If Linguacrawl is used, a YAML file is created on the fly in order to use it as configuration file, and you can check this file out to be sure that is configured as you want. There are multiple options which are provided with a default value if none was set, so might be interesting to visualize the generated YAML configuration file if you want a concrete behaviour or something is not working as you expected. Those default values are set because are mandatory for Linguacrawl. Other than the parameters explained above, default behaviour which should be taken into account is:

  • A maximum of 3 attempts will be made in order to download a resource.
  • The number of minimum languages in a site will be 2, and in the case of not satisfy this condition, the site will be discarted
  • The mandatory lang to be found in a site will be determined by lang1 or lang2 if not defined. A minimum of 10% of content has to be present in the mandatory language in order to not discard a resource
  • The accepted TLDs will be those specified in lang1, lang2, langs and crawlTLD
  • WARNING: if you use linguacrawl in a cluster, it is highly recommended to use crawlCat and crawlCatMaxSize in order to balance the work (it is not usual to use a crawler in a cluster)

Heritrix

Finally, to use Heritrix, these parameters must be set:

crawler: heritrix
heritrixPath: /home/user/heritrix-3.4.0-20190418
heritrixUrl: "https://localhost:8443"
heritrixUser: "admin:admin"
  • heritrixPath is the installation folder of heritirx
  • heritrixUrl is the URL where heritrix service is running, https://localhost:8443 by default
  • heritrixUser provides the necessary credentials to access heritrix service in the format of login:password (admin:admin) by default

Heritrix crawler will check if there is a checkpoint in its 'jobs' folder and resume from the latest. If crawl takes longer than the crawl time limit, it will automatically create a checkpoint for a future incremental crawl.

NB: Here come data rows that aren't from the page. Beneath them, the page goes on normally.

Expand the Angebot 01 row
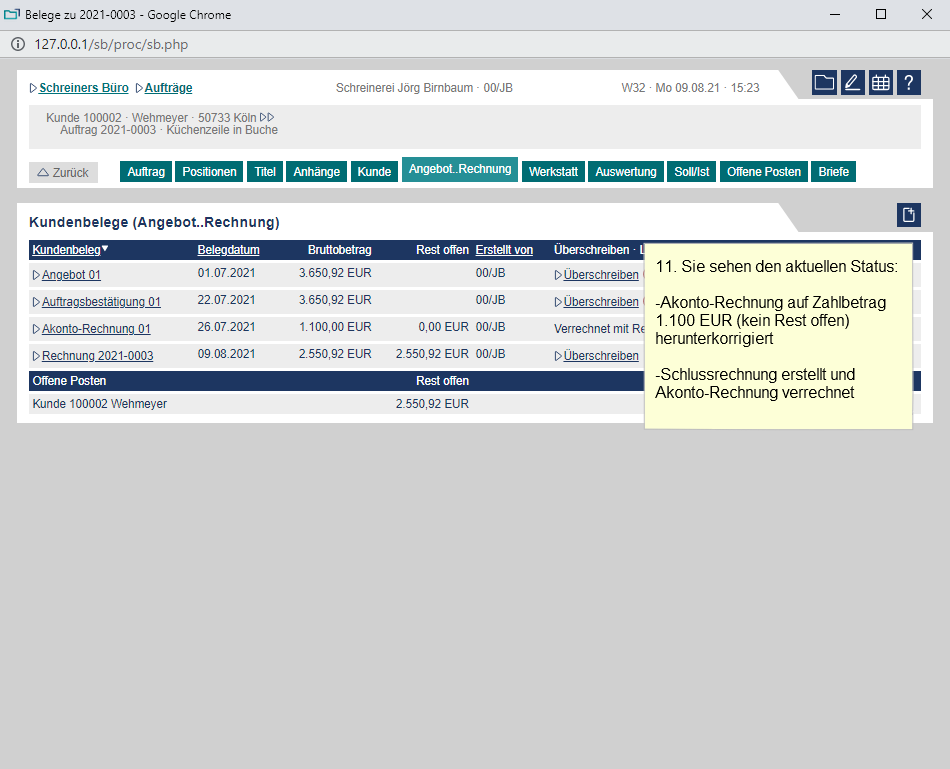(36, 275)
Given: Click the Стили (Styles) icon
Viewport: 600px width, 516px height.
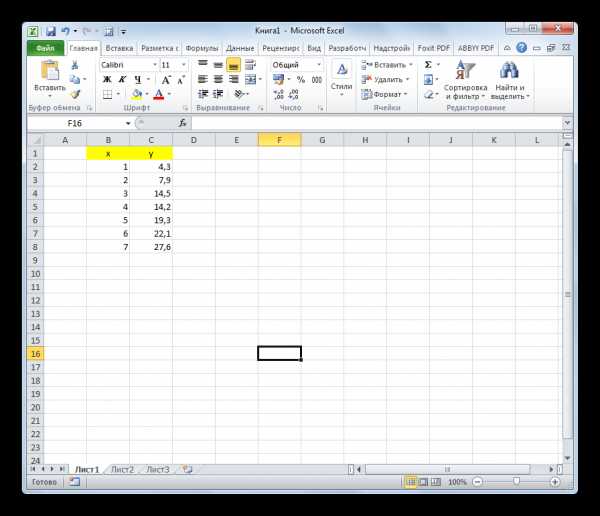Looking at the screenshot, I should tap(341, 72).
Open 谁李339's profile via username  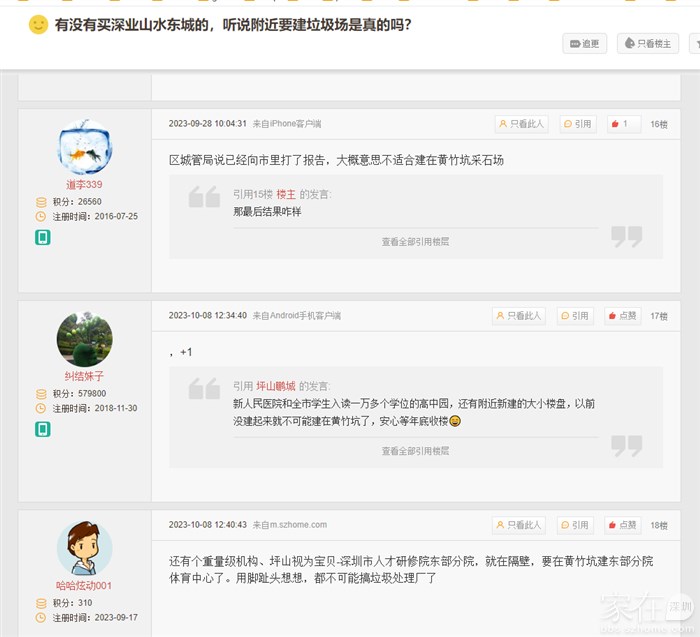[x=84, y=185]
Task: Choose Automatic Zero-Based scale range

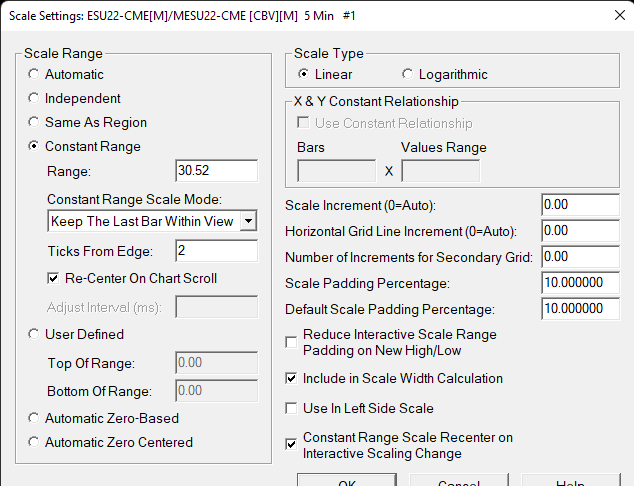Action: point(35,418)
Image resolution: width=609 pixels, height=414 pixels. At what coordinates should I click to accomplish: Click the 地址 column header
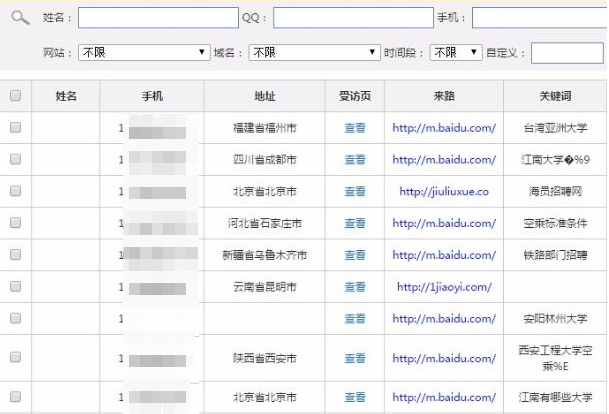pyautogui.click(x=265, y=96)
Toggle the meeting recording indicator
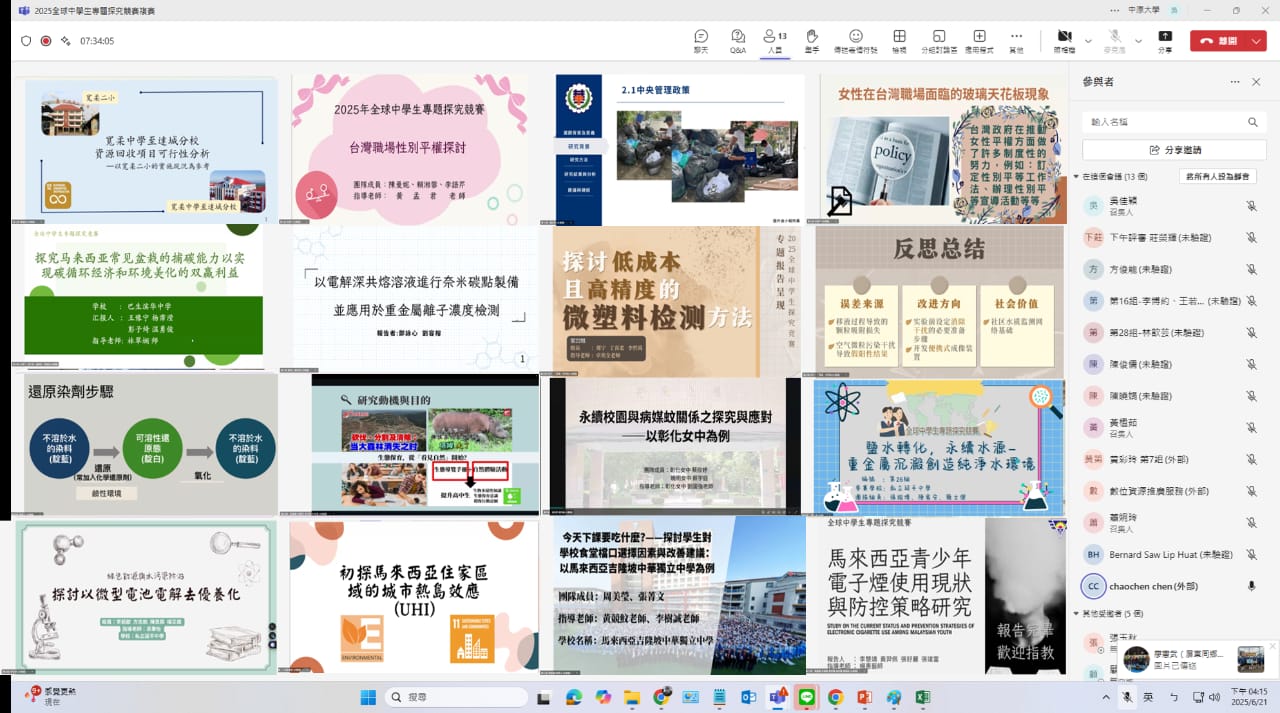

Preprocessing and sharding

After crawling, the downloaded webs are processed to extract clean text, detect language, etc.

After plain text extracion, the extracted data is sharded via giashard in order to create balanced jobs. Crawled websites and WARCs are distributed in shards for a more balanced processing, where each shard contains one or more complete domain(s). Shards in turn are split into batches of specified size to keep memory consumption in check.

The following set of option define how that process is carried out.

# preprocessing
preprocessor: warc2text
langs: [en, es, fr]

## with warc2preprocess only
parser: "bs4"
ftfy: False
cleanHTML: False
langID: cld2

## remove boilerplate, only warc2preprocess in WARC processing and prevertical2text in prevertical files
boilerplateCleaning: true

## identify paragraphs
paragraphIdentification: true

# sharding
shards: 8 # 2^8 shards
batches: 1024 # batches of up to 1024MB
  • preprocessor: this options allows to select one of two text extraction tools, warc2text (default) or warc2preprocess. warc2text is faster but less flexible (less options) than warc2preprocess. There is another preprocessor, but cannot be set, and that is prevertical2text. This preprocessor will be used automatically when you have prevertical files, which is the format of the SpiderLing crawler. The reason why cannot be set is because is not a generic preprocessor, but specific for SpiderLing files.
  • langs: list of languages that will be processed

Options specific to warc2preprocess:

  • langID: the model that should be used for language identification, cld2 (default) or cld3; cld2 is faster, but cld3 can be more accurate for certain languages
  • ftfy: ftfy is a tool that solves encoding errors (disabled by default)
  • cleanHTML: attempt to remove some parts of HTML that don't contain text (such as CSS, embedded scripts or special tags) before running ftfy, which is a quite slow, in order to improve overall speed; this has an unwanted side effect of removing too much content if the HTML document is malformed (disabled by default)
  • html5lib: extra parsing with html5lib, which is slow but the cleanest option and parses the HTML the same way as the modern browsers, which is interesting for broken HTMLs (disabled by default)
  • boilerplateCleaning: enable boilerpipe to remove boilerplates from HTML documents (disabled by default)
  • parser: select HTML parsing library for text extraction; options are: bs4 (default), modest, lxml (uses html5lib) or simple (very basic HTML tokenizer)
  • PDFextract: use PDFExtraxt instead of poppler pdf2html converter
  • PDFextract_configfile: set a path for a PDFExtract config file, specially for language models for a better sentence splitting (see more info)
  • PDFextract_sentence_join_path: set a path for sentence-join.py script, otherwise, the one included with monotextor will be used
  • PDFextract_kenlm_path: set path for kenlm binaries

Boilerplate:

  • boilerplateCleaning: if preprocessor: warc2preprocess, enables boilerpipe to remove boilerplates from HTML documents. If you have provided preverticals files, it will discard those entries detected as boilerplate by prevertical2text automatically. warc2text does not support this option. It is disabled by default

Paragraph identification:

  • paragraphIdentification: if this option is enabled, the selected preprocessor will generate information which will identify the paragraphs. This information will be used to link every sentence to the position which it took in the original paragraph. If skipSentenceSplitting: true, the paragraph information will be just the position of the paragraph in the document

Sharding options:

  • shards: set number of shards, where a value of 'n' will result in 2^n shards, default is 8 (2^8 shards); shards: 0 will force all domains to be in the same shard
  • batches: batch size in MB, default is 1024; large batches will increase memory consumption, but will reduce time overhead

Sentence splitting

By default a Python wrapper of Loomchild Segment will be used for sentence splitting.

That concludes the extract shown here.